How is pHPT diagnosed?

  • Most patients will be diagnosed following routine blood tests.
  • It is often detected in patients who are diagnosed with kidney stones.
  • It is frequently diagnosed in patients investigated for osteoporosis.

How is pHPT investigated?

  • A bone scan will be performed to assess whether there is any damage to the skeleton and determine the risk of future fractures.
  • A 24hr collection of urine may be taken to measure the quantity of calcium excreted in the urine.
  • An ultrasound examination of the neck will be performed to look for enlarged parathyroid glands.
  • A radio-nucleotide scan of the neck known as a Sestimibi scan will be arranged to identify the site of any parathyroid glands showing increased activity.

When and how is pHPT treated?

  • Conservative treatment – mild cases of pHPT with only marginal elevation of the blood calcium levels and no damage to the skeleton may be managed by clinic follow-up and regular blood tests.  Most patients will be under the care of an endocrinologist.  If the calcium level rises or complications develop then the patient will be referred for surgery.
  • Surgery – patients who have a high calcium level, kidney stones, osteoporosis or symptoms such as lethargy and depression will be referred for surgical treatment.

Surgical procedures

The surgical procedure to remove abnormal parathyroid glands is called a parathyroidectomy.  The nature of the operation recommended by the specialist surgeon will depend upon the results of the ultrasound and radio-nucleotide scans.

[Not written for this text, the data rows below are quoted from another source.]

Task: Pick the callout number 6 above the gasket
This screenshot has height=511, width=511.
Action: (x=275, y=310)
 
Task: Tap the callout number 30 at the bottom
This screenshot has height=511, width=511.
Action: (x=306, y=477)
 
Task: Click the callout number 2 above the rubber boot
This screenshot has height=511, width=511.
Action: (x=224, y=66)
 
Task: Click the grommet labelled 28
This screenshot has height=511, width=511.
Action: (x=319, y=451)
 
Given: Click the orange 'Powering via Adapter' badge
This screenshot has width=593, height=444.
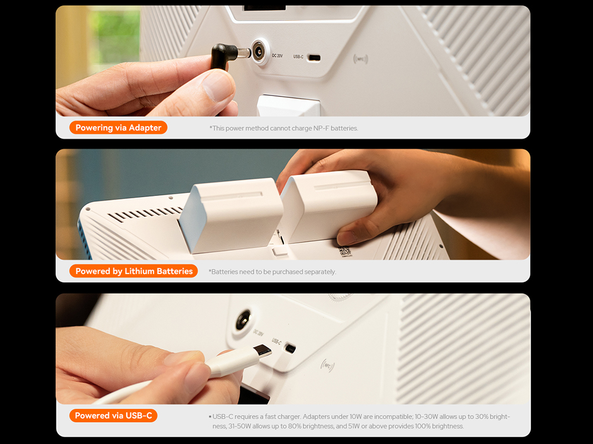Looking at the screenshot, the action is [x=118, y=128].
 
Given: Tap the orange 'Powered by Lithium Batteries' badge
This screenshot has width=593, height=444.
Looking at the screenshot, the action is [x=134, y=271].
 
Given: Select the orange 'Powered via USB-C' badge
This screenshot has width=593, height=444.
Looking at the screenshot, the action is [x=113, y=416].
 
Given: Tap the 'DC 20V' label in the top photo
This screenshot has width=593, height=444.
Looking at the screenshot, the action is [x=277, y=56].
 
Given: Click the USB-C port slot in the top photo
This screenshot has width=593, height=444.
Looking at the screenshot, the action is [x=314, y=58].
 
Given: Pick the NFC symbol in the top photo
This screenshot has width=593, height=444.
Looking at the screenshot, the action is [x=360, y=59].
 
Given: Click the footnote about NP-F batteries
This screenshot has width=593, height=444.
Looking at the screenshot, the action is [x=284, y=128].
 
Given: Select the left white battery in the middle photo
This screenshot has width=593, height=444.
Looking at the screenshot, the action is [x=232, y=214].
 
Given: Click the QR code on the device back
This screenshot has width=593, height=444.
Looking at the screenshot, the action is [x=344, y=251].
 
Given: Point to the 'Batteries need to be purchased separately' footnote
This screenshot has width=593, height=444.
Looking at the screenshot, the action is [x=272, y=272].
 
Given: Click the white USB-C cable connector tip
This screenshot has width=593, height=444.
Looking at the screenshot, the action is [x=262, y=351].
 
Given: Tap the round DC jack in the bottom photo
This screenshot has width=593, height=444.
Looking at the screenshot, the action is [x=243, y=321].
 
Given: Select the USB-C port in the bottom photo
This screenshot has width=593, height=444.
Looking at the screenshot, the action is [x=290, y=347].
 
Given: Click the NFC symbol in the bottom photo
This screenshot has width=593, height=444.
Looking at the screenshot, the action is [x=328, y=365].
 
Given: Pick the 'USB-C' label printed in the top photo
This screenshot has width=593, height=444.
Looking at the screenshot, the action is [x=298, y=57].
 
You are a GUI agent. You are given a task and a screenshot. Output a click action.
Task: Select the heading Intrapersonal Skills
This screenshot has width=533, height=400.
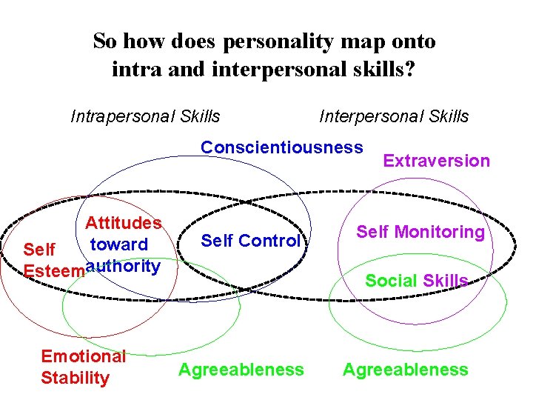[145, 116]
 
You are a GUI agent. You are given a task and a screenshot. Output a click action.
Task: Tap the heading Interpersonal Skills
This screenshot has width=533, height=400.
[394, 116]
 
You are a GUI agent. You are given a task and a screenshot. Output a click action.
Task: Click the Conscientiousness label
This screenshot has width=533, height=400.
[282, 147]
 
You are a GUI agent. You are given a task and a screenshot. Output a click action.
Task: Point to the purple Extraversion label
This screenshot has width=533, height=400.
[436, 161]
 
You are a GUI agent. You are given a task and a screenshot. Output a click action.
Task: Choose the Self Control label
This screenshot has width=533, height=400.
[250, 241]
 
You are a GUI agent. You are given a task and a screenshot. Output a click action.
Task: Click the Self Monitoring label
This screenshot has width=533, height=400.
[420, 232]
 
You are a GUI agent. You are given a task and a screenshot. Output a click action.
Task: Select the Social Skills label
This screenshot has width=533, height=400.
[417, 280]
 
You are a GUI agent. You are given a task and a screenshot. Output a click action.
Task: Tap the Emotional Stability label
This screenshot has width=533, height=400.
[83, 367]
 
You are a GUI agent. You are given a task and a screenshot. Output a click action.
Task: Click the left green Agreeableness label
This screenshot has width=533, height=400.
[241, 370]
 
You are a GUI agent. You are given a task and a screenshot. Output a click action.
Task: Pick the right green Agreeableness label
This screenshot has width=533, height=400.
[405, 370]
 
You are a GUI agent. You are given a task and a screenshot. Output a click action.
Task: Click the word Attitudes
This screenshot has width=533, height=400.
[123, 223]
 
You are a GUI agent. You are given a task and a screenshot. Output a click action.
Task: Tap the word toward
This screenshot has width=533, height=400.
[118, 244]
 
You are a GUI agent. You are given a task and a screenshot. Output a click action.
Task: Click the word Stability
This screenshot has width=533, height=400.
[75, 378]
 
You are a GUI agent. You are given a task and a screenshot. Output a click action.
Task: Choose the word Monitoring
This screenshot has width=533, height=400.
[440, 232]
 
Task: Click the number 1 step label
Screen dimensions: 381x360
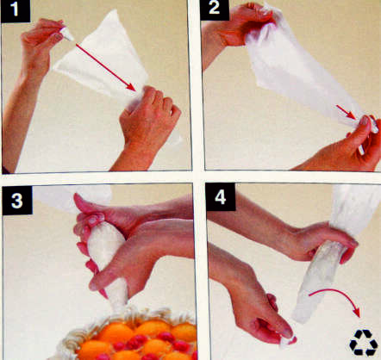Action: (x=16, y=11)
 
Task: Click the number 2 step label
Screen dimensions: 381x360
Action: (x=215, y=9)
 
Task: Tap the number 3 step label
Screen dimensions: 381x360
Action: (x=17, y=200)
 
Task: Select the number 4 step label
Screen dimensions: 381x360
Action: (x=221, y=197)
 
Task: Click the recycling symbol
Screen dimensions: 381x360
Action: (x=364, y=343)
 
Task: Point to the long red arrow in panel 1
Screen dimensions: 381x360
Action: (x=106, y=68)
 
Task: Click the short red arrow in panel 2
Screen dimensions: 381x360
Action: (x=347, y=112)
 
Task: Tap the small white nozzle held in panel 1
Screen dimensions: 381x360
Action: (x=67, y=34)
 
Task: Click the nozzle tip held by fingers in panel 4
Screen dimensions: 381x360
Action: (x=288, y=341)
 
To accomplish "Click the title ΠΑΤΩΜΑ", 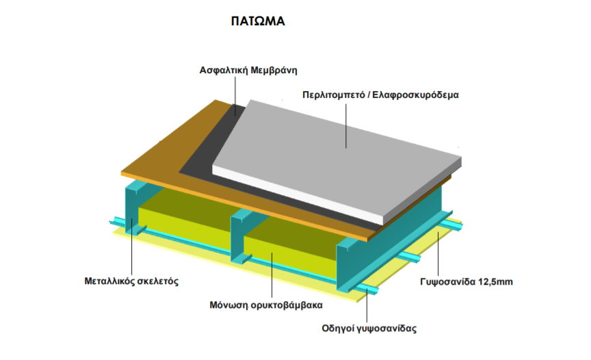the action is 257,21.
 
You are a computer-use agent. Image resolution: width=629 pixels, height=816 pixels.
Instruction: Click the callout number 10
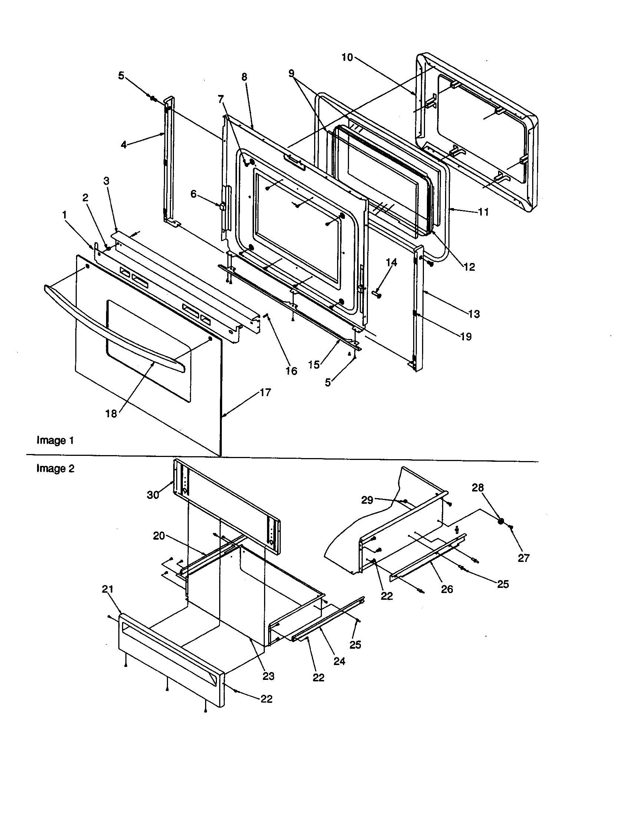pos(347,57)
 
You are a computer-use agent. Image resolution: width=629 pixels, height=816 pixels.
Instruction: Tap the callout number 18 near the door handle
pos(111,414)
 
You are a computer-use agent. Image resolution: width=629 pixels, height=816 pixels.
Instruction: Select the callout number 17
pos(265,392)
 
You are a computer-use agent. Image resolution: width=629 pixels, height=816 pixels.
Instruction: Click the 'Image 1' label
pos(55,440)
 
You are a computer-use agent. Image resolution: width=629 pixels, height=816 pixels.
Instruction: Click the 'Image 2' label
pos(55,468)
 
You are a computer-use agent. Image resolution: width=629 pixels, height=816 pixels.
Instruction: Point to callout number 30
pos(153,495)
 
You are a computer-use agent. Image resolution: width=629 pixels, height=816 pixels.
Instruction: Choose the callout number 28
pos(478,488)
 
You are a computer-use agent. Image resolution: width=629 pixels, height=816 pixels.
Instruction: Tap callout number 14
pos(391,262)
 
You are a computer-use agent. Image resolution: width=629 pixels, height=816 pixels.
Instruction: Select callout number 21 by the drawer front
pos(108,589)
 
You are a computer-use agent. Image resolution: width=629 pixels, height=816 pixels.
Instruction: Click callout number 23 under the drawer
pos(269,676)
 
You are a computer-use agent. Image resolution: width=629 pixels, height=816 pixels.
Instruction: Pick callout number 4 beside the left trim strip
pos(124,144)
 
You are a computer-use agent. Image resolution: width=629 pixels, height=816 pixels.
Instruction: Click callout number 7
pos(221,99)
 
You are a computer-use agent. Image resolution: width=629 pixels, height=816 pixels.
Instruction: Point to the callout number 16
pos(292,371)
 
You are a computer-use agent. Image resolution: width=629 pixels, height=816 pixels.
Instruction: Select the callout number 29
pos(367,500)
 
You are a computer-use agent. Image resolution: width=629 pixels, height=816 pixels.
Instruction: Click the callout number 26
pos(447,589)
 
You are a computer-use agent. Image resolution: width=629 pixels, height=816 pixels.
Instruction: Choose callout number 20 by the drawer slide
pos(159,536)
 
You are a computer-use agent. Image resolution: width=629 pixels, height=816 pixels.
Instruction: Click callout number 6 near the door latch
pos(193,194)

Minimal incision or minimal access parathyroidectomy
This procedure can be performed if the scans of the neck can accurately identify the site of the single abnormal gland.  This operation is performed via a small incision on the side of the neck and the abnormal gland is excised.  It is a very low-risk simple procedure.  Around 70% of patients with pHPT are suitable for this approach.

Parathyroid exploration
In patients with negative scans, a collar incision across the lower neck is necessary.  In this procedure, the surgeon will carefully search for any abnormal glands which will be removed.  This is not a major procedure and the wound will heal nicely with minimal scarring.

Results of surgery

About 95% of patients with pHPT will be cured with parathyroid surgery.  Occasionally an operation will fail and the reasons why this may occur will be explained by your surgeon.  Serious complications following parathyroid surgery are extremely rare in the hands of an experienced thyroid and parathyroid surgeon.